A quantum circuit can use any unitary operator. Its matrix is exponential in the number of input bits. In practice how can this ever be possible (aside from operators which are tensor products), i.e. how can you construct exponential size matrix?
2 Answers
The key is that you don't actually construct a matrix. Yes, if you wanted to simulate a quantum computation on a classical computer, one method is to build the corresponding unitary matrix, and this is essentially why (unless there's special structure) it's impossible to efficiently perform a classical simulation of quantum computation.
However, think on this point: if I have an $n$-qubit quantum system and I do nothing to it, that is described by a $2^n\times 2^n$ identity matrix. So, by your way of thinking, I have constructed a special case of an exponential size matrix. But the point is that we just do some operation. It might be represented by a matrix, but we never look at that matrix, never construct it.
The basic quantum operations that we use are thought about in this way - you only really do anything to one or two qubits at a time and you make it exponential size by adding identities ("do nothing") to all the other qubits. Combining a small number of these acting on different sets of qubits can create some unitary matrices that are not tensor products.
Now, while a quantum computer can in principle implement any unitary operator, universality in that sense doesn't say anything about how long the construction takes. The vast, overwhelming, majority of them do take exponential time to implement. Quantum computation is specifically interested in finding that Goldilocks zone, those small number of instances which can be implemented in polynomial time and give an interesting computation that cannot be computed in polynomial time on a classical computer.
Note that there is nothing specifically quantum about this.
An arbitrary classical operation over $n$ bits can also be represented as a $2^n\times2^n$ matrix, describing where each input bitstring is sent by the operation.

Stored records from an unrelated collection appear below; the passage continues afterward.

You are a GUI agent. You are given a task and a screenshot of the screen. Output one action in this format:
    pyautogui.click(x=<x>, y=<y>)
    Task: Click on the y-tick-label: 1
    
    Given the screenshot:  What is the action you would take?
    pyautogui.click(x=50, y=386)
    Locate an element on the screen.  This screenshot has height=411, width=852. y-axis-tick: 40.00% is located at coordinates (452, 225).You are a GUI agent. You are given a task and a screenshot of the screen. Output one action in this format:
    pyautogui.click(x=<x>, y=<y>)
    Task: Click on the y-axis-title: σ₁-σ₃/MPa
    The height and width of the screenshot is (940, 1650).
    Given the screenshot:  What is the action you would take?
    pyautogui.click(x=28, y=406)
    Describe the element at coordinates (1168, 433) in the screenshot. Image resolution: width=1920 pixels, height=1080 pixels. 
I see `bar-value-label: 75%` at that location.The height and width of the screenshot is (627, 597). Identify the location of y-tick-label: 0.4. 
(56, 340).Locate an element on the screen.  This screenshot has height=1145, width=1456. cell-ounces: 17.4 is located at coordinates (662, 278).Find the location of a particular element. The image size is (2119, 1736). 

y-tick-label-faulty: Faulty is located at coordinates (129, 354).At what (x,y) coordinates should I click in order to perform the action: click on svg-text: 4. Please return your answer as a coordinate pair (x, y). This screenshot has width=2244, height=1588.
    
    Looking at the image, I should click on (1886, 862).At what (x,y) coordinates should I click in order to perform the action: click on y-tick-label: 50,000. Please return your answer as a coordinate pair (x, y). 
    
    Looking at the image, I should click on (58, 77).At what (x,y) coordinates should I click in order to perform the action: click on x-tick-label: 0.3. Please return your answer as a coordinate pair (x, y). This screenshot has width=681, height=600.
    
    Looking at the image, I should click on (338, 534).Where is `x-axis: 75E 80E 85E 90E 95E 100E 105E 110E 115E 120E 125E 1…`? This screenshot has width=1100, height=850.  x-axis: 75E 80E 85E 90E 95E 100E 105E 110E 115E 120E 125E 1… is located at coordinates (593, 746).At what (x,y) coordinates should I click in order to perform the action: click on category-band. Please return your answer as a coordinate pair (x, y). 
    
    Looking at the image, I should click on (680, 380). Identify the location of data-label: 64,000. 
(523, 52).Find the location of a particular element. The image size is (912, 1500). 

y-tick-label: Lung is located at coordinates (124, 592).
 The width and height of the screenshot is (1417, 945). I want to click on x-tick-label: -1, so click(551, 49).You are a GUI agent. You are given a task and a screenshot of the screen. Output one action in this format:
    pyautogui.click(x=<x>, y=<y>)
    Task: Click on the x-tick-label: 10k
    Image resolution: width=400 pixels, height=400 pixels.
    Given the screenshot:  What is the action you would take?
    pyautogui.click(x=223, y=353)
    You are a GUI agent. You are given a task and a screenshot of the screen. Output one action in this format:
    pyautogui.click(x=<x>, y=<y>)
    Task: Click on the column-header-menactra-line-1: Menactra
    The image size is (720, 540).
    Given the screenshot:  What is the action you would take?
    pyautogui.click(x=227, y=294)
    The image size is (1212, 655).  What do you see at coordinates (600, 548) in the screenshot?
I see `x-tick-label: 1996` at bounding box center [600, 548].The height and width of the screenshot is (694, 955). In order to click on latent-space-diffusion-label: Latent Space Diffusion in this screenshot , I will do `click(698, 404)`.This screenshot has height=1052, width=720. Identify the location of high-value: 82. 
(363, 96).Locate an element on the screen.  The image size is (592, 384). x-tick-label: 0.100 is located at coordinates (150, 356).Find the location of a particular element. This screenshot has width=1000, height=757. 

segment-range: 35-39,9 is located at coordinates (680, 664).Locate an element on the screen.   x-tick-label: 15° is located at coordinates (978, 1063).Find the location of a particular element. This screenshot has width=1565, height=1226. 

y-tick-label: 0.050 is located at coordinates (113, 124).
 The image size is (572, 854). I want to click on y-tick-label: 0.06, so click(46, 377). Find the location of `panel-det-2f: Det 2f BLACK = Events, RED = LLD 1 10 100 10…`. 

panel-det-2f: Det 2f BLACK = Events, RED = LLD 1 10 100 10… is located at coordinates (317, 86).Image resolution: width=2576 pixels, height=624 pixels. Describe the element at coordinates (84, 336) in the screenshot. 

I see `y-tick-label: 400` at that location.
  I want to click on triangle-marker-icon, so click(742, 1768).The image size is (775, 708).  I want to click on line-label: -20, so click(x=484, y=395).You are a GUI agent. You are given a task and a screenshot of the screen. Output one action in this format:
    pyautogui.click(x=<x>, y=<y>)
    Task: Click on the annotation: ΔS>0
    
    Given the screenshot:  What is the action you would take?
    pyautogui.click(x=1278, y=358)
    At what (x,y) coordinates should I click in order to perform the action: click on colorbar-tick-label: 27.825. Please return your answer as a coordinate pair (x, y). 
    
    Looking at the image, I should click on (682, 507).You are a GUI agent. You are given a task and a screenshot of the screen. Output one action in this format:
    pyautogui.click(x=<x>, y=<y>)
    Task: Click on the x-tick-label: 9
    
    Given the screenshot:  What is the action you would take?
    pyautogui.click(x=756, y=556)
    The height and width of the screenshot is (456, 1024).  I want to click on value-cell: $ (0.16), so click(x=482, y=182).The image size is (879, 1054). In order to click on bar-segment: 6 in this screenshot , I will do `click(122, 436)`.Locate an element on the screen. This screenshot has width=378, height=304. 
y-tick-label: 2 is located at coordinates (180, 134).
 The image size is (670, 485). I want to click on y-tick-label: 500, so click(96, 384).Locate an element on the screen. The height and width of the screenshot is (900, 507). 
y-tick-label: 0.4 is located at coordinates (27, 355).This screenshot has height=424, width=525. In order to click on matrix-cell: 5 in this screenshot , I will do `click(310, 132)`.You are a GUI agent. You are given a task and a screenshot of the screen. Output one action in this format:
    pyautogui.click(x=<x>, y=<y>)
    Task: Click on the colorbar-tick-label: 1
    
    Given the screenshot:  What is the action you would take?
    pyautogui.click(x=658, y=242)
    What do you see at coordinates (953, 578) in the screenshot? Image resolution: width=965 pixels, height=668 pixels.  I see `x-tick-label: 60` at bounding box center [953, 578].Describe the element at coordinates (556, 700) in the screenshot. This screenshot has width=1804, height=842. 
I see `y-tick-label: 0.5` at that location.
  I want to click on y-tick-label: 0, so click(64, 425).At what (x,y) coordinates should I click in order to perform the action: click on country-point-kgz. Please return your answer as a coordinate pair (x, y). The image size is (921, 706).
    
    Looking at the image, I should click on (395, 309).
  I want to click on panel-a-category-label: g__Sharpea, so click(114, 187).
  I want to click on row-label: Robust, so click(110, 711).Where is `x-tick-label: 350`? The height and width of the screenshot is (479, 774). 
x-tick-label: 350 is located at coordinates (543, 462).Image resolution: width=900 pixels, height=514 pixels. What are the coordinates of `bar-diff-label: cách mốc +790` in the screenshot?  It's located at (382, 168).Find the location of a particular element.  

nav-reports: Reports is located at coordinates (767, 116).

Such matrices are permutation matrices for deterministic operations (in which case using matrices is a bit pointless as there is no notion of "linear combinations of inputs"), or more generally stochastic matrices if one wants to also describe probabilistic processes.
The dimension of these matrices also clearly increases exponentially with the number of bits, but this is a non-issue, as it has no connection with how difficult it actually is to implement the corresponding operation, for the reasons laid out in the other answer.